The mission carried the Qianfan DTC 01 satellite and the China Mobile 02 satellite. According to the launch report cited by IT Home, the flight test mission was completed successfully.
GalaxySpace later said it was responsible for developing China Mobile 02. The satellite will be used for technology verification related to mobile phones connecting directly to satellites and the integration of space-based and ground-based networks.

The company also released physical images of the China Mobile 02 satellite, giving a clearer look at the hardware behind the test program. That matters because direct satellite connectivity has quickly moved from a concept in telecom roadmaps to real flight hardware.
The goal of satellite mobile communication is to let ordinary phones maintain connectivity when ground networks are unavailable or unreliable. This can be especially useful in emergency response, maritime communication, remote areas, wilderness travel, and disaster recovery.
China Mobile’s latest satellite also fits into a broader regulatory and commercial push. In September 2025, China’s Ministry of Industry and Information Technology granted China Mobile a license for satellite mobile communication services.

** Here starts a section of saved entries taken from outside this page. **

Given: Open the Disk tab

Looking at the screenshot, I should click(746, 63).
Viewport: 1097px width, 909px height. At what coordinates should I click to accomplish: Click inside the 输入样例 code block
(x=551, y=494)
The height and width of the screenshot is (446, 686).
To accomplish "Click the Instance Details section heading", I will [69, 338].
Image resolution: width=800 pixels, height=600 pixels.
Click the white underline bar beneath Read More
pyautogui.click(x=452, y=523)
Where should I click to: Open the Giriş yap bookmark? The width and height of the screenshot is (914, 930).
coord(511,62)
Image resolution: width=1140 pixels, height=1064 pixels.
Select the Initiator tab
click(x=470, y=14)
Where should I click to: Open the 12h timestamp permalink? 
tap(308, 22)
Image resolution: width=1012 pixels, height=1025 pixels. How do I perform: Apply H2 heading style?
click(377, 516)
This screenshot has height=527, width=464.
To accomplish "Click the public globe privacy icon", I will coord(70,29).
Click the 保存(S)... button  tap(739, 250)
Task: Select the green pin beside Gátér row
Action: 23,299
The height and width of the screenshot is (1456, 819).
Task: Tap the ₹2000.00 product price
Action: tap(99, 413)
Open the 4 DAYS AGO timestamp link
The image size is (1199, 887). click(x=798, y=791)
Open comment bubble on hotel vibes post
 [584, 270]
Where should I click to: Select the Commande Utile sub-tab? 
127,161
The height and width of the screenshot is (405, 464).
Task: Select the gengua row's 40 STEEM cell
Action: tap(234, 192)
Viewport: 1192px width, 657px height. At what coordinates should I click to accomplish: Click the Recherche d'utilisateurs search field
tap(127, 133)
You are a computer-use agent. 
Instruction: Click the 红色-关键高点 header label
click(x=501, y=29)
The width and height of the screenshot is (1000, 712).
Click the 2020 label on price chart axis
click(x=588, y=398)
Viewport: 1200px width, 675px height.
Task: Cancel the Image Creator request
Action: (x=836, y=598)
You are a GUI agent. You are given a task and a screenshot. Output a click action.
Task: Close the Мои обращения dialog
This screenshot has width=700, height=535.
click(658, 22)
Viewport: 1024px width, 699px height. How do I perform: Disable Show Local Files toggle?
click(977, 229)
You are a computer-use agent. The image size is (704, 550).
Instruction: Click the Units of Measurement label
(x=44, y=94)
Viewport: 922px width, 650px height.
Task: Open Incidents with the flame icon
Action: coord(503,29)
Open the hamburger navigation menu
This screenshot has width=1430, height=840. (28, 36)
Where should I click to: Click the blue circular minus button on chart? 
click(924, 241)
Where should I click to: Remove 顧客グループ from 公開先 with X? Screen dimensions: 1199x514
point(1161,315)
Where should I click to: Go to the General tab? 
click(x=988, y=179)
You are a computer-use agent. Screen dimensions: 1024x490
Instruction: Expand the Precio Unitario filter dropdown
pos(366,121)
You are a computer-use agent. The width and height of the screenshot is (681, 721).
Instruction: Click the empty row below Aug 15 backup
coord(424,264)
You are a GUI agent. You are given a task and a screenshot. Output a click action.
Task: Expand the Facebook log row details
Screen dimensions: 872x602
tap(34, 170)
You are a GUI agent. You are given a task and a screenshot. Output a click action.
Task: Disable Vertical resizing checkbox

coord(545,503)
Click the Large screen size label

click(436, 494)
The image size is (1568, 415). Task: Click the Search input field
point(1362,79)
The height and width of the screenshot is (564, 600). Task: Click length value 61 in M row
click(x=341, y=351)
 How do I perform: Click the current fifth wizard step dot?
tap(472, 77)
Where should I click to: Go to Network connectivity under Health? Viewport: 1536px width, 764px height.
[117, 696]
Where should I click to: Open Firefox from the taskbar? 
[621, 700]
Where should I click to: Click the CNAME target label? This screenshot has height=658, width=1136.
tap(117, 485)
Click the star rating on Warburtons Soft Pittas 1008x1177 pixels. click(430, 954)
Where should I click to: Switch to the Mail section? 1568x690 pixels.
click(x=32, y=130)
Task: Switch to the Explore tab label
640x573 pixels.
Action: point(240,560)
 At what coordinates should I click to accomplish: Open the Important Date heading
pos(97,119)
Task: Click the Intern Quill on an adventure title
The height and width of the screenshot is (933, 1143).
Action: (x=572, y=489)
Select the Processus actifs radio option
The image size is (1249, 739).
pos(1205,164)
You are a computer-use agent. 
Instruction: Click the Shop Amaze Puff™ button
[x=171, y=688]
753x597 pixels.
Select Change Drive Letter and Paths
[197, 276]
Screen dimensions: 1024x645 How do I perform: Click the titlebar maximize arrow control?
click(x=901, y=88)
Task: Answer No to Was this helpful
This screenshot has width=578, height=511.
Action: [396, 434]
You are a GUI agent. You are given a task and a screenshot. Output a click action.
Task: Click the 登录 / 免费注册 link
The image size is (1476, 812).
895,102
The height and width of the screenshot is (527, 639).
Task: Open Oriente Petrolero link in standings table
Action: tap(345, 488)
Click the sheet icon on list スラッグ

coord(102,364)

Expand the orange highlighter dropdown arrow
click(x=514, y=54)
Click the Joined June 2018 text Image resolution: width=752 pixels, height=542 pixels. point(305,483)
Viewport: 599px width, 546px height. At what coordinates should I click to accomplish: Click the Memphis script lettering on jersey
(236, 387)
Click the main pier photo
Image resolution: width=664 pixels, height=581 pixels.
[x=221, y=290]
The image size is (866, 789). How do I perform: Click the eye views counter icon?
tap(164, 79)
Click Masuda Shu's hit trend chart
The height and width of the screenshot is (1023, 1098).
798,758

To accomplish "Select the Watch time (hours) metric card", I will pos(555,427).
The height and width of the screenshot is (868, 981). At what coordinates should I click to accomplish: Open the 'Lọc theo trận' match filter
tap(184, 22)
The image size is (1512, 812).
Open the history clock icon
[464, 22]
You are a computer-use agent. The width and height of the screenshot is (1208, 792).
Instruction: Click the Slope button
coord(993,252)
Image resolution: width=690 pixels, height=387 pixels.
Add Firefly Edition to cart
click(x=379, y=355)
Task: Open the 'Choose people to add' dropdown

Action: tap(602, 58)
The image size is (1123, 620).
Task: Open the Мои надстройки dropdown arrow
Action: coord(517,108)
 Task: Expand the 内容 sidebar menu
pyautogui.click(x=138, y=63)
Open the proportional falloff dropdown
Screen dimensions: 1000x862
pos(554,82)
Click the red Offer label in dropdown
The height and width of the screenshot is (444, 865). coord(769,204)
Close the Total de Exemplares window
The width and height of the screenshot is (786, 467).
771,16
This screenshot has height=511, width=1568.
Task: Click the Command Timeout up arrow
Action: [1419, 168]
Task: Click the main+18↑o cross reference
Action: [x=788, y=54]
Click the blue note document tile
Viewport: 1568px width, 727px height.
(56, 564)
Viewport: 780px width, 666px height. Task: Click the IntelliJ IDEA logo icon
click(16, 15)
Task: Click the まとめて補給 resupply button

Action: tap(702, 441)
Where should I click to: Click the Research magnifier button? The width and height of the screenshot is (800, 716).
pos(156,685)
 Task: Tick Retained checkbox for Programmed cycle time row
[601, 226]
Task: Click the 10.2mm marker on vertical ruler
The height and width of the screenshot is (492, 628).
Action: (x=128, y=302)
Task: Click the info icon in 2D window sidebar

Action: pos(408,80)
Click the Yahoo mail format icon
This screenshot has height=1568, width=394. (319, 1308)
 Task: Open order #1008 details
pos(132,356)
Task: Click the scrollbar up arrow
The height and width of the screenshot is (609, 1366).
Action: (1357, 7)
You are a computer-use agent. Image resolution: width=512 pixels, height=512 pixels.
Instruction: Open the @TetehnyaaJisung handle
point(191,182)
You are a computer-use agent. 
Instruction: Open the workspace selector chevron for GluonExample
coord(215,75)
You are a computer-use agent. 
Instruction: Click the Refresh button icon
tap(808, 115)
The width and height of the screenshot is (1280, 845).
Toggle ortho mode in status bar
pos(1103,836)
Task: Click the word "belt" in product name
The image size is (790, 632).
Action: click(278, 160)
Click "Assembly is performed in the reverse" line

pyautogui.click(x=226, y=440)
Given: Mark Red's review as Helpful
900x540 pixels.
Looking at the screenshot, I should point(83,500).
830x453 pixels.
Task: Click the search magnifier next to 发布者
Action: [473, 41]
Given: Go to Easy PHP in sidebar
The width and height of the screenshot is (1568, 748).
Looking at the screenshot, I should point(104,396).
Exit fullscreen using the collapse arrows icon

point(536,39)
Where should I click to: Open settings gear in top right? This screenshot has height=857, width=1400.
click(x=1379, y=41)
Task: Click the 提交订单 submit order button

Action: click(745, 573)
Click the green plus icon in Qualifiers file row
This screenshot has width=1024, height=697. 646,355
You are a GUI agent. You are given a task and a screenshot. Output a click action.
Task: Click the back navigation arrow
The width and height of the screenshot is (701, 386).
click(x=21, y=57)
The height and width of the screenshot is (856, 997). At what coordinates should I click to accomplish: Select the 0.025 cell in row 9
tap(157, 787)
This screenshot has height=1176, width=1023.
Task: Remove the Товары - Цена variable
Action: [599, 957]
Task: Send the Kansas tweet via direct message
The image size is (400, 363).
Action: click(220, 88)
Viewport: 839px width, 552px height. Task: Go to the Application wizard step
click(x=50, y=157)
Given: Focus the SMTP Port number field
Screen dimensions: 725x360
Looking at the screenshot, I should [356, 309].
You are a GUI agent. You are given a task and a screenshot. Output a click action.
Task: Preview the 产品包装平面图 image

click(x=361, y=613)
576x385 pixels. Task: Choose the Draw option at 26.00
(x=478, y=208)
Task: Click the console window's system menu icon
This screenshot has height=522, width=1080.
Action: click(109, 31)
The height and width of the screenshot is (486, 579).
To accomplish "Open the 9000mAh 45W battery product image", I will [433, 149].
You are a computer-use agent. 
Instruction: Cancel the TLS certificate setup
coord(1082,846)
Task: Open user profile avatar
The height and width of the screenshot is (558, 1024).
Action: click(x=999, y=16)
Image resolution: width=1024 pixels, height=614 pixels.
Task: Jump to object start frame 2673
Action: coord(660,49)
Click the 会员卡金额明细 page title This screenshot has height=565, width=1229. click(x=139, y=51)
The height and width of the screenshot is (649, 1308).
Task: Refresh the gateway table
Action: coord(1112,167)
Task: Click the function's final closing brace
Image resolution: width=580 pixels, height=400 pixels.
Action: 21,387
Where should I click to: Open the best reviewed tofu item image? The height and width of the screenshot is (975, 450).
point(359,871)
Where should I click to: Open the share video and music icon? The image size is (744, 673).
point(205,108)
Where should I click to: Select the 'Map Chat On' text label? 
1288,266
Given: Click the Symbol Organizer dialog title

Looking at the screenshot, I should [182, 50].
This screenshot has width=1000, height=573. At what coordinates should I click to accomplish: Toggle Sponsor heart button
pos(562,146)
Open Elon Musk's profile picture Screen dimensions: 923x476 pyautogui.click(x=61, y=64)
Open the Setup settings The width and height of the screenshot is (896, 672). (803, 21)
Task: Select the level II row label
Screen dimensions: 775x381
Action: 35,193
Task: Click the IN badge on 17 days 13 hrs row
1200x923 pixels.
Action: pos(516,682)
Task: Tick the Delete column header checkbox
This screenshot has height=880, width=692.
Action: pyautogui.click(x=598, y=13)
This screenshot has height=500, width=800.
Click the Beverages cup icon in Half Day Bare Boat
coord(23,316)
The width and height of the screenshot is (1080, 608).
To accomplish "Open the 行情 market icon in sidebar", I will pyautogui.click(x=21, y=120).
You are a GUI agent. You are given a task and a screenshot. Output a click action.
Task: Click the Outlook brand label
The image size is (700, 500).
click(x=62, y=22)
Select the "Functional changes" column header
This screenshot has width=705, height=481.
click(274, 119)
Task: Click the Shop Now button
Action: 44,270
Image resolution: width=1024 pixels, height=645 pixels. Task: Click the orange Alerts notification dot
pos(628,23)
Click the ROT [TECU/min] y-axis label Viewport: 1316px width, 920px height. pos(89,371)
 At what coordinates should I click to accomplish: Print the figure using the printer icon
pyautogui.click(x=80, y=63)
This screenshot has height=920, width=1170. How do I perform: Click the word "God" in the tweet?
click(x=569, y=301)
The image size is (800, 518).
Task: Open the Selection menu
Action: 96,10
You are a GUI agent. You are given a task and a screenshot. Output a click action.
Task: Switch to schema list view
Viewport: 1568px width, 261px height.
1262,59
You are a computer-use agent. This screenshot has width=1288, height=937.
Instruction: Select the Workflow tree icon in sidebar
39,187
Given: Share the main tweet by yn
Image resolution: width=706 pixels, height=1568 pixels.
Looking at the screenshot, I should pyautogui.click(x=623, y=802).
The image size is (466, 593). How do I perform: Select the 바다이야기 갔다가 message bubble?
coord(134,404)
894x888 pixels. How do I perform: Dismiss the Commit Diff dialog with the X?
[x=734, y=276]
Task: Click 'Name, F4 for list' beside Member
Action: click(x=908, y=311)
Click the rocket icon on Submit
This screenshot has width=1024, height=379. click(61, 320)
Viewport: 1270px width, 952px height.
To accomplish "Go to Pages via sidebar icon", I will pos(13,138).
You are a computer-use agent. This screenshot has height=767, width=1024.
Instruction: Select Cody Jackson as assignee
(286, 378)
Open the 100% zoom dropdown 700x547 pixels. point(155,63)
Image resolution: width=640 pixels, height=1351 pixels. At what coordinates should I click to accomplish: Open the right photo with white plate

With that approval, China’s three major telecom operators all received permission to legally develop services such as mobile phones connecting directly to satellites. The policy move opened the door for carriers to build more practical products around emergency communication, remote coverage, and integrated space-ground networks.
The launch of China Mobile 02 does not mean consumer service is immediately ready nationwide. Satellite-to-phone systems still need testing across radio links, handset compatibility, network handoff, service stability, and commercial deployment models.
Still, putting the satellite into orbit is a concrete milestone. It allows China Mobile and its partners to validate real-world communication scenarios rather than relying only on lab simulations or ground-based prototypes.

The inclusion of Qianfan DTC 01 on the same mission is also notable because DTC, or direct-to-cell/direct-to-device connectivity, is becoming a key theme in next-generation satellite communications. Operators around the world are exploring ways to extend mobile coverage beyond terrestrial towers.
For consumers, the long-term promise is simple: a phone that can still send critical messages or connect in places where normal cellular coverage disappears. For carriers, the challenge is turning satellite links into a reliable service that works with existing mobile networks and future devices.
The successful orbit insertion of China Mobile 02 shows that China Mobile’s direct-to-phone satellite program is moving into a more practical test phase. More details should emerge as the company begins validating the satellite’s communication capabilities in orbit.